Margarete von Minden, auch bekannt als Grete Minde war die Tochter von Peter von Minden, der die Stadt wegen Mordverdachts verlassen musste und im Krieg fiel.
Einige Zeit später kam eine Frau mit einem kleinen Mädchen nach Tangermünde und forderte ihren Erbteil ein. Die Familie glaubte ihr nicht, da sie keine Dokumente vorwiesen konnte, die die Eheschließung bekräftigten.
Hans von Minden, der Urgroßvater Gretes, zahlte der Frau 100 Taler und hinterließ für seine Enkeltochter weitere 100 Taler im Rathaus, die sie bei ihrer Hochzeit erhalten sollte. Als dieser starb, weigerte sich Heinrich, der Bruder Peters, das Erbe zu teilen, da Peter angeblich seinen Erbteil damals schon bei der Flucht erhalten hat. Wenig später lernte sie Antonius (Tonnies) Meilahn kennen, einen Schwindler.
Im Sommer 1616 gaben die Beiden sich in Stendal das Jawort. Grete hat aus dem Schicksal ihrer Mutter gelernt und bewahrte ihren Trauschein sorgfältig auf.

Die Heirat mit Tonnies brachte ihr kein Glück. Von den 50 Taler, die Grete bei ihrer Hochzeit ausgezahlt bekommen hat, kaufte ihr Göttergatte sich ein neues Feuerrohr. Sie lebten beide über ihre Verhältnisse und das Geld war aufgebraucht. Tonnies drängte Grete, ihren Anspruch des Erbteils endlich durchzusetzen.
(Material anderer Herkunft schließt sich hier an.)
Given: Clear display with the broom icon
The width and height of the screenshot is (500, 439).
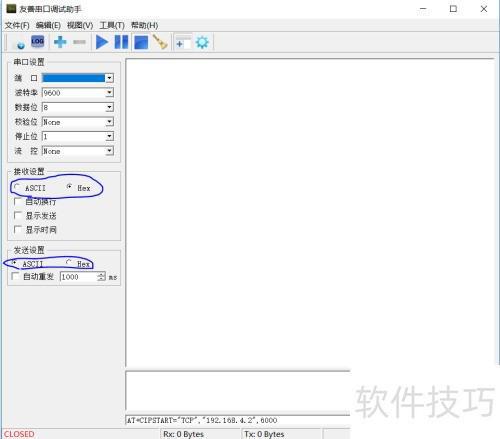Looking at the screenshot, I should 160,42.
Sie schaffte es auch, aber ihr Onkel Heinrich erfüllte seine Verpflichtungen nicht.
Tonnies verschwand mit seinem Gewehr von der Bildfläche und ließ die schwangere Grete allein zurück.

Grete von Minden wird zum Ärgernis für ihre angesehende Familie, so dass ihr Onkel ihre Ausweisung aus Tangermünde forderte.
Grete und ihr Sohn Balthasar machten sich auf die Suche nach Tonnies, schlossen sich ihm und seine Komplizenan und machten die Altmark unsicher. Als sie im August 1617 erkrankte, befanden sie sich in Apenburg. Ein Kuhhirte und seine Frau nahmen die Beiden auf, währen Tonnies weiterzog. Ihre Genesung dauerte bis Oktober.
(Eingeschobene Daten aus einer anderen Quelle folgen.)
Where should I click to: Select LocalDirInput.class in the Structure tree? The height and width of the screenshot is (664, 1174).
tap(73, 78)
In dieser Zeit hörte Grete von einem tragischem Unglück. Am 13. 9.1617 brannte Tangermünde in Schutt und Asche. Die Menschen mussten in ihren Kellern überwintern.
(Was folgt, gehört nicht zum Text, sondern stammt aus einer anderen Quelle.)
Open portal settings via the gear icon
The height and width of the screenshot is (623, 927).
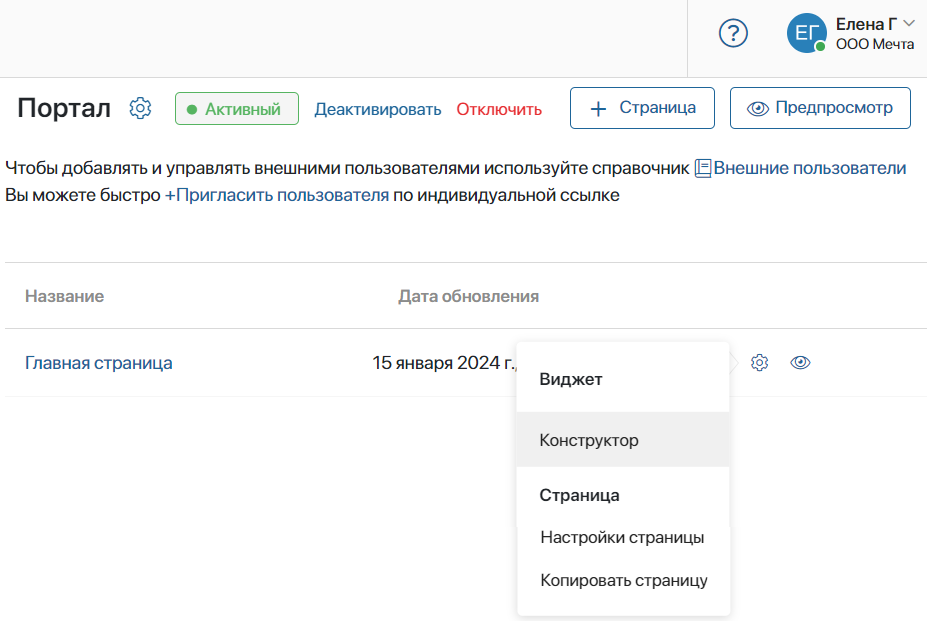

Als Grete im Winter 1918/1919 wieder nach Tangermünde zurückkehrte bemühte sie sich um eine Stelle für Tonnies. Da er sie aber kurz zuvor ausgeraubt hatte, wurde er verhaftet und sie verließ die Stadt wieder, da das Aufenthaltsverbot offiziell noch nicht aufgehoben war.
Auf Raub stand die Todesstrafe. Da Tonnies nicht gestand, wurde er solange gefoltert, bis er den Raub zugab. Er gestand zudem, dass er an den Brand von Tangermünde beteiligt war, ANGESTIFTET von seiner Frau Margarete von Minden. Warum er dies getan hat, blieb sein Geheimnis.

Grete wurde daraufhin angeklagt und festgenommen. Trotz der Aussage des Kuhhirten, seiner Frau, dem Pfarrer und des Küsters, dass sie zu dieser Zeit bei ihnen war, behauptete der Bürgermeister in letzter Sekunde, dass Grete am Tag des Brandes bei ihm gewesen war. Beeiden musste der Bürgermeister seine folgenschwere Anschuldigung nicht.

Grete gestand unter der Tortur des Folterknechtes die Brandstiftung.

Der 22. März 1919 wurde zum Tag des grausigsten Schauspiels. Grete, ihr Mann und ein vermeintlicher Komplize wurden bei lebendigem Leib gefoltert, aufgespießt und verbrannt. Ihre Stimmen erloschen erst in der Abenddämmerung.

1883, der Jurist und Historiker Ludolf Parisius nahm als erster seit 2 Jahrhunderten die Prozessakten vor und entdeckte Widersprüche. Seine Schlussfolgerung war:

Grete Minde musste verschwinden. Sie war eine Schande und Bedrohung für die Familie Minden und der Rat, bei dem Heinrich seit 1609 Ratsherr war, musste der Bevölkerung einen Schuldigen präsentieren.

Der Tod Margarete von Minden war ein "grausamer Justizmord".